------ INFORMATION SHOWN ------

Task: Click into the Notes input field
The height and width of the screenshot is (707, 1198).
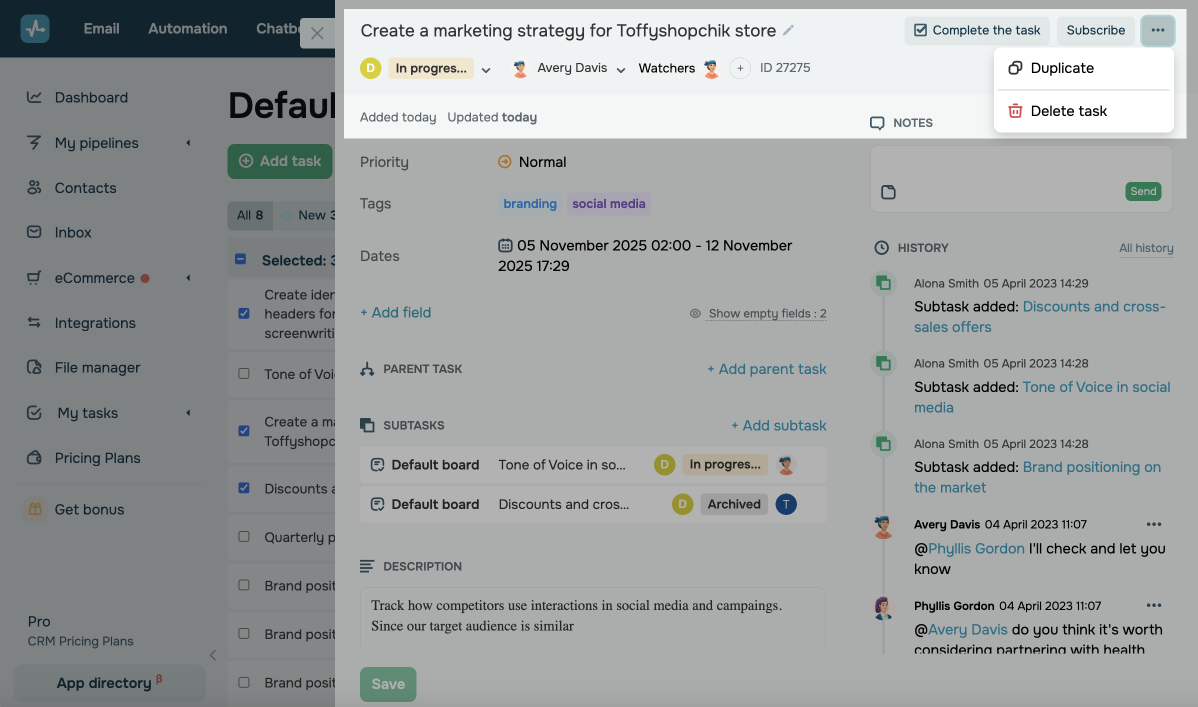Action: [1020, 165]
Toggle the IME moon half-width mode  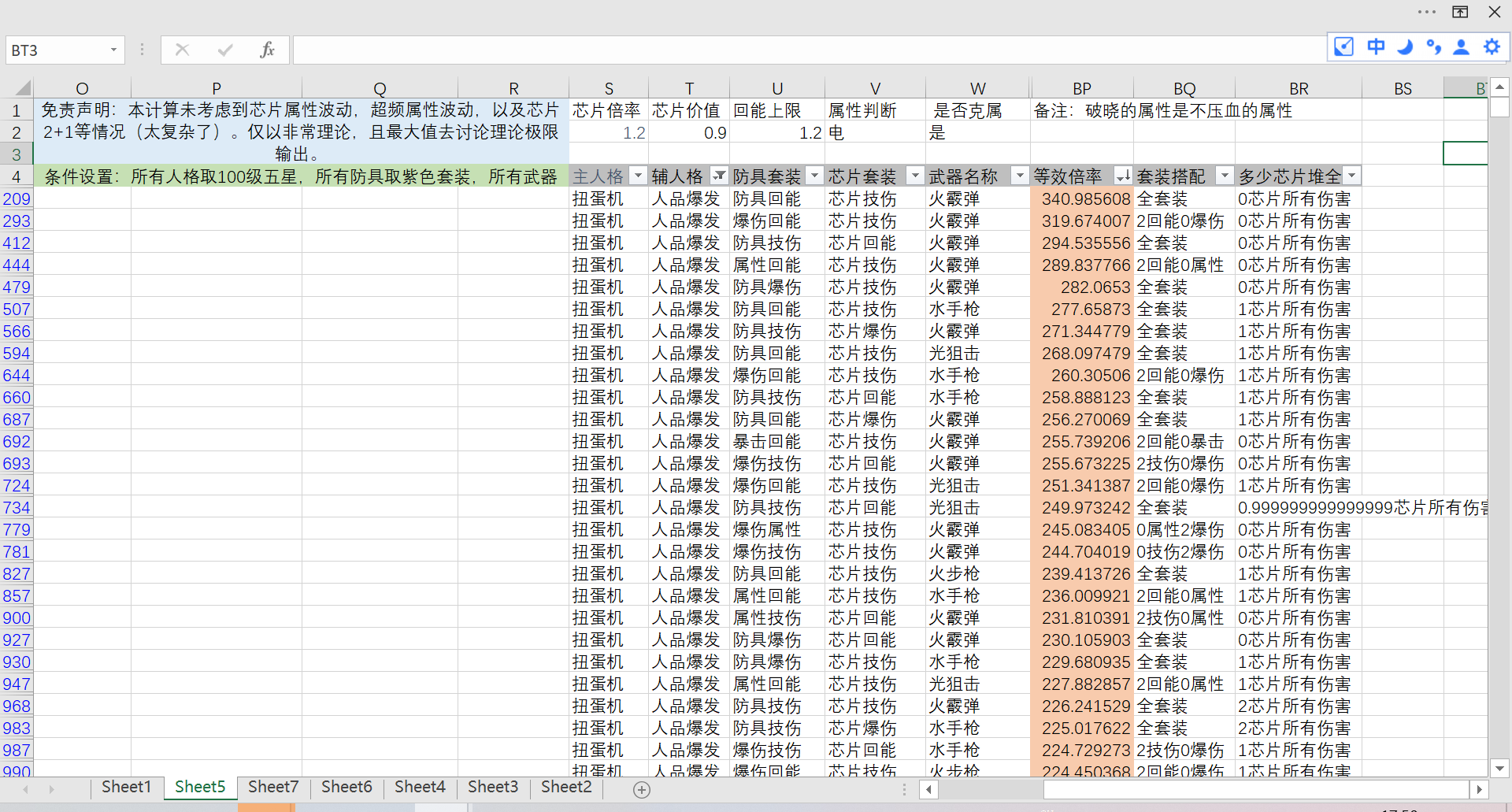click(x=1405, y=46)
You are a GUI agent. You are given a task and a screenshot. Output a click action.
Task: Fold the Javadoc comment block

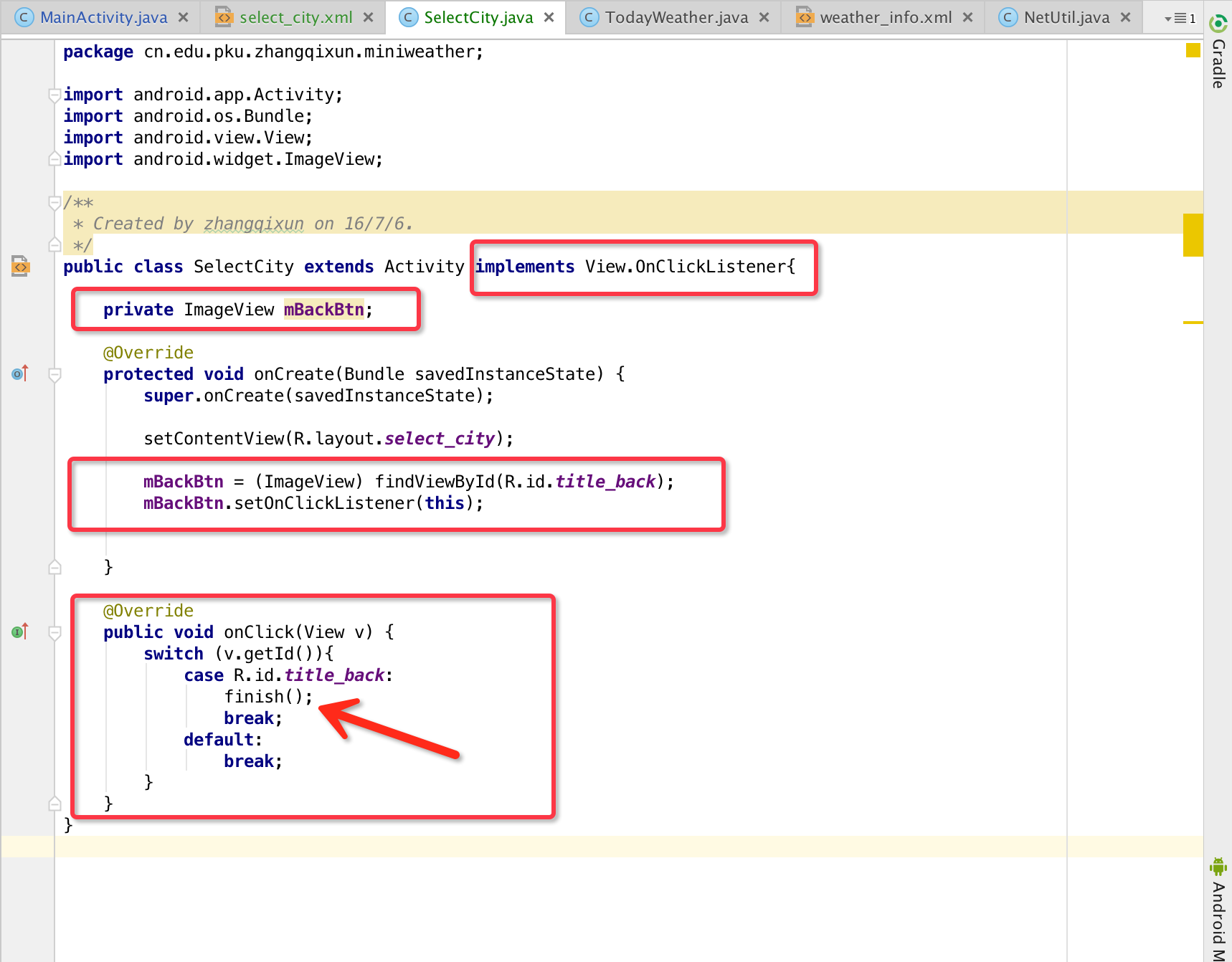[x=54, y=203]
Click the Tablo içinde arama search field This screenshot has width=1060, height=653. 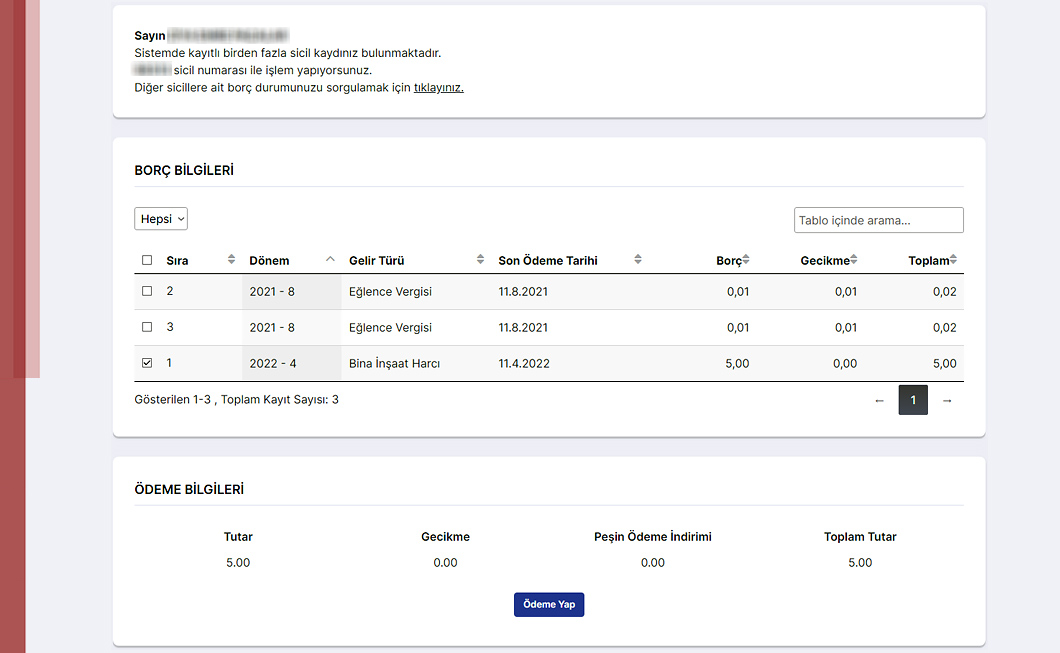click(878, 220)
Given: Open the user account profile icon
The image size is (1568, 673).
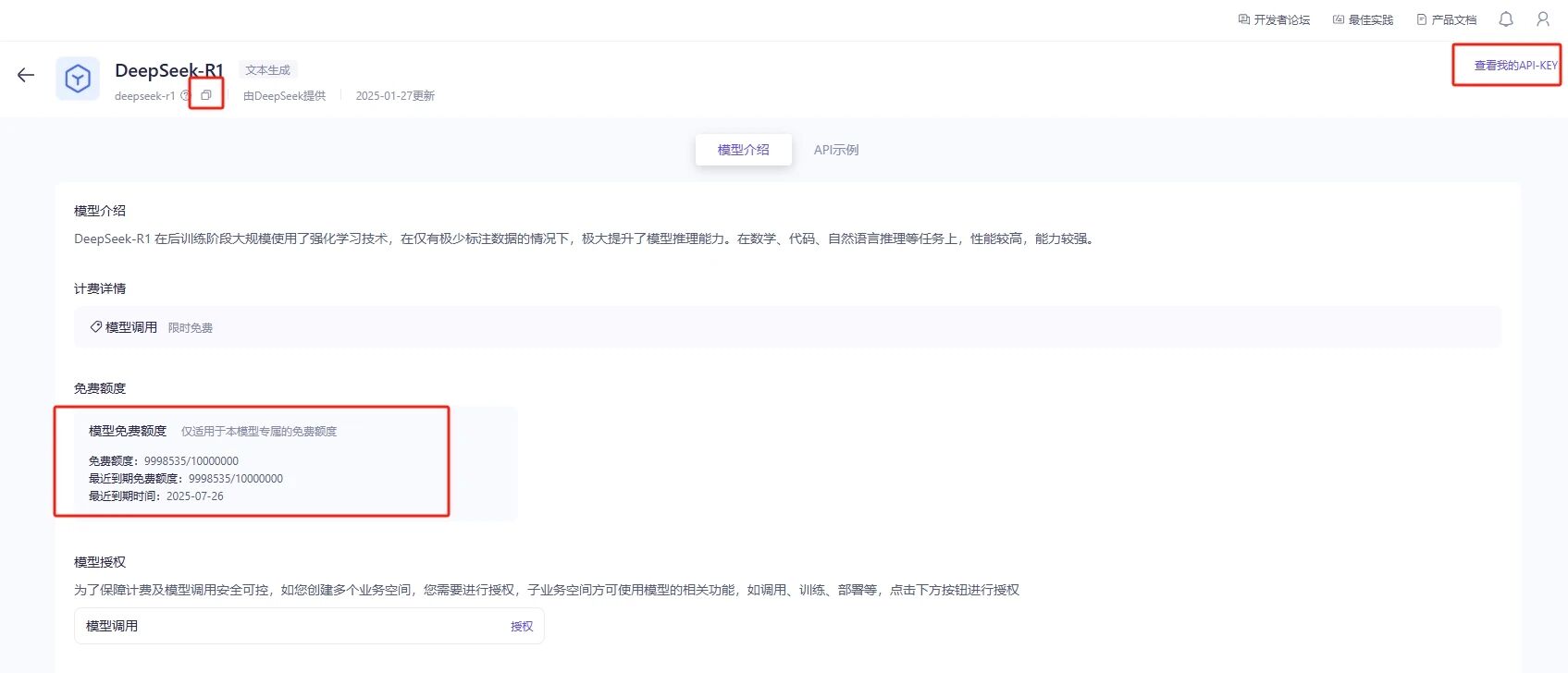Looking at the screenshot, I should pos(1543,19).
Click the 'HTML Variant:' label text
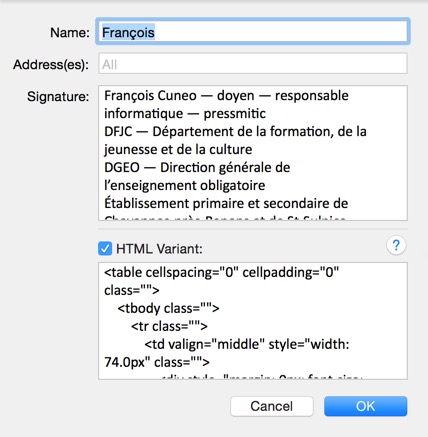Screen dimensions: 428x437 coord(159,249)
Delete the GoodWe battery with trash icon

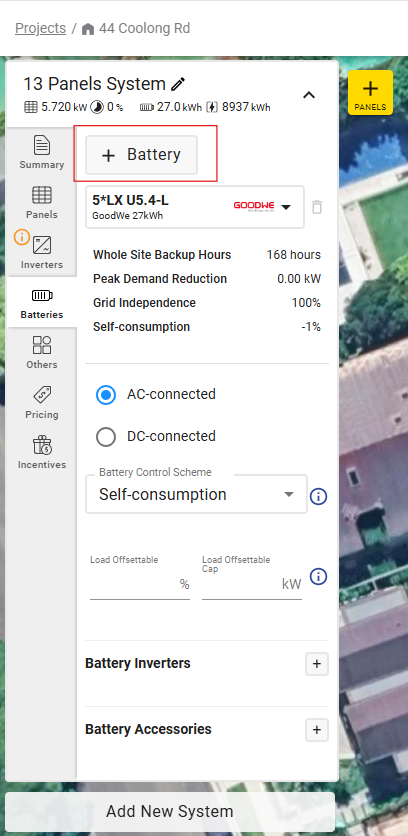click(x=317, y=207)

------

Could you transcribe exactly the lines from the line containing "Given: Open the user account profile icon" through the final line of the records, both included, and nothing beyond them? The pictures should be left out.

Given: Open the user account profile icon
The image size is (1568, 673).
Looking at the screenshot, I should pos(1543,19).
Click the 'HTML Variant:' label text
Screen dimensions: 428x437 coord(159,249)
Delete the GoodWe battery with trash icon

click(x=317, y=207)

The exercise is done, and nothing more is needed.